One of the major differences between the schools, and one of the things that has caused the academic feminist establishment to train their (phallus alert!) guns on Sommers, is her rather quaint idea that boys and girls do actually differ in some innate physical / chemical / biological way that can’t be fixed simply by wishing it weren’t so, then imposing that template onto society. Social engineering has real effects. And increasingly, we’re seeing the fruits of mapping radical feminist / identity politics theoretics onto real world populations.

And then just for the irony, men like Governor O’Malley laud their own gender equity public policy missteps as a giant step for mankind.  Or personkind, if you’re of a particularly thin-skinned, semantically-challenged ilk.

On the plus side, though, if you’re a chick who likes to watch men stand at a urinal and piss, Maryland makes an ideal vacation destination.

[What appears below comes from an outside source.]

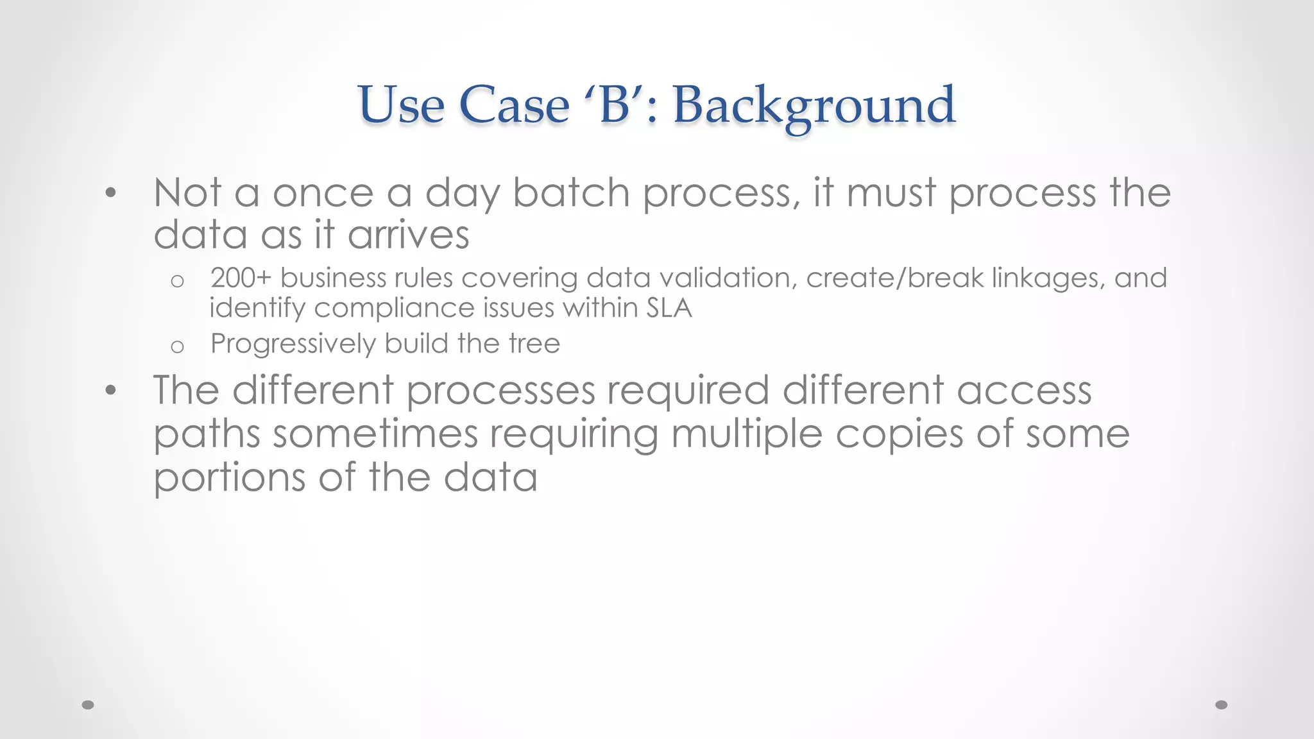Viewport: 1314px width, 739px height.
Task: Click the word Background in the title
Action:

But that’s just my editorializing.  Here’s Sommers discussing the war on boys, which also happens to be the title of one of her important scholarly works:

 

10 Replies to “The feminism establishment feminists don’t want you to know about”

  1. sdferr says:

    Teach pirate knitting . . . . . . . with cutlasses.

  2. sdferr says:

    Get boys reading. Good idea. But first, trigger warnings.

  3. leigh says:

    Books about wars are good. Or guns. Or how to build catapults and forts.

    “The Dangerous Book for Boys” is a must-have.

  4. sdferr says:

    “The Dangerous Book for Boys” may be a must-have, but John Locke’s “Second Treatise of Government” could prove more useful.

  5. geoffb says:

    With cutlasses.

    Fat chance.

  6. Jeff G. says:

    I bought Satch the big book of gross facts.

    I’m sure this would be frowned upon by many in the “academic” community.

  7. sdferr says:

    It’s the status quo ante we’d have in mind to change. Which of course wouldn’t be likely without the attempt.

  8. leigh says:

    The boys had that one, too Jeff.

    I really cemented my status as both “the cool aunt” with my nieces and nephews and persona non grata with my SILs when the first grade class of my nephew did a project where they mailed a stuffed wolf (cleverly named “Wolfie”) around the country. We received him one day and the project was to send a postcard from the city “Wolfie” was in to the class. We lived in Pittsburgh, so sent a picture of the Carnegie Science Center.

    We also tied “Wolfie” to a child-sized chair, blindfolded him and took a picture with the calendar page of the day behind his head and my son’s six year old fist pointing a cap pistol at “Wolfie’s” head and mailed it to my SIL who was behind this project—not to the class, to her home.

    She was not amused.

  9. Jeff G. says:

    Going through the comments to one of the old posts of mine I linked to here, I came across this:

    Jeff Goldstein says December 1, 2005 at 11:52 pm Edit ?

    […]I think it’s quite appropriate to distinguish between classical liberalism (which aligns, in my opinion, with contemporary legal conservatism and small l-libertarianism) and contemporary liberalism, which is in large part beholden to nannystatism, centralized control, soft socialism, and identity politics.

    2005. Good thing I got kicked out of conservative thought circles when I did! Because that kind of talk is just so unhelpful in this day of GOP Hispandering, light bulb bans, and soda rations!

  10. Ernst Schreiber says:

    Makes one wonder what to do about the moral panic over the pervasive culture of sexual violence on college campi alleged by the same establishment.